Cancers (Basel). 2023 Aug 11;15(16):4066. doi: 10.3390/cancers15164066.

Abstract

Breast cancer is the most commonly occurring malignancy in women and the second most common cause of cancer-related deaths. ER+ breast cancer constitutes approximately 70% of all breast cancer cases. The standard of care for ER+ breast cancer involves estrogen antagonists such as tamoxifen or fulvestrant in combination with CDK4/6 inhibitors such as palbociclib. However, these treatments are often not curative, with disease recurrence and metastasis being responsible for patient mortality. Overexpression of the epigenetic regulator, BRD4, has been shown to be a negative prognostic indicator in breast cancer, and BET family inhibitors such as ARV-825 and ABBV-744 have garnered interest for their potential to improve and prolong the response to current therapeutic strategies. The current work examined the potential of utilizing ARV-825 and ABBV-744 to increase the effectiveness of tamoxifen or fulvestrant plus palbociclib. ARV-825 was effective in both p53 wild-type (WT) breast tumor cells and in cells lacking functional p53 either alone or in combination with tamoxifen, while the effectiveness of ABBV-744 was limited to fulvestrant plus palbociclib in p53 WT cells. These differential effects may be related to the capacity to suppress c-Myc, a downstream target of BRD4.

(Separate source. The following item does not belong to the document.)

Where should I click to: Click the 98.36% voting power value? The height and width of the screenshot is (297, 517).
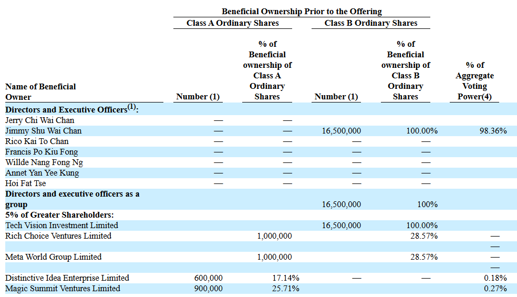[x=493, y=131]
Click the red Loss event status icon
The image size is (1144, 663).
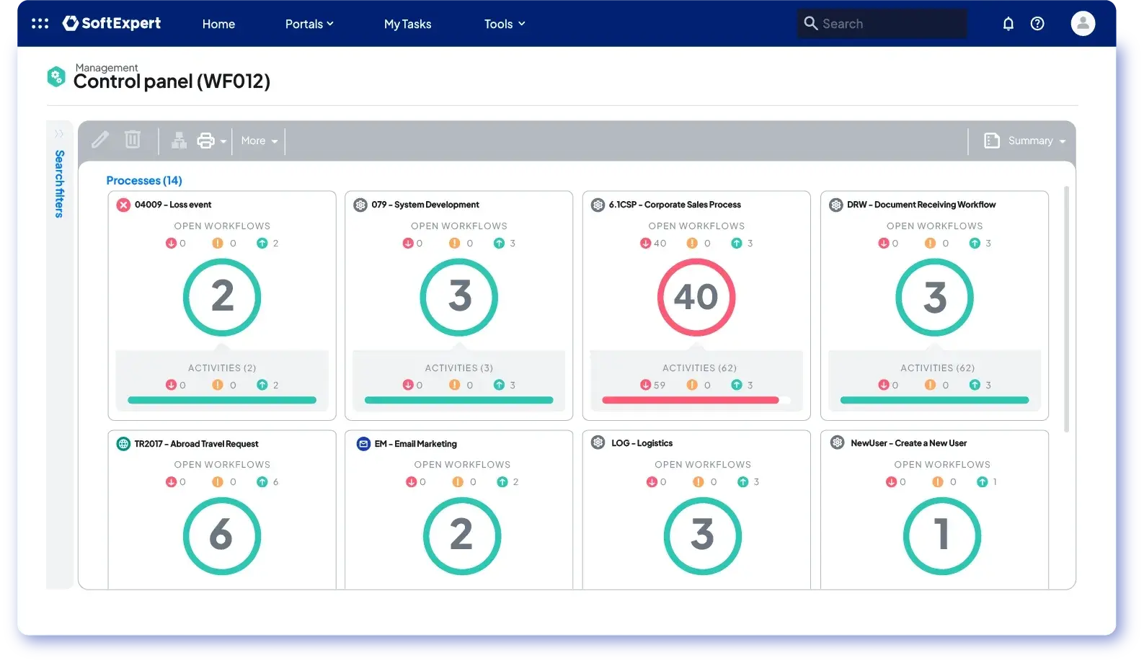pos(123,205)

Keywords: ABBV-744; ARV-825; BRD4; c-Myc; p53; senescence.

Grants and funding

Research in the Gewirtz laboratory is supported by grants # CA268819 and CA239706 from the National Cancer Institute/National Institutes of Health and Grant # W81XWH 19-1-0490 from the Department of Defense Congressionally Directed Breast Cancer Research Program. Shared resources such as the Flow Cytometry laboratory that provided assistance to this project were supported by funding from Massey’s NIH-NCI Cancer Center Support grant P30 CA016059.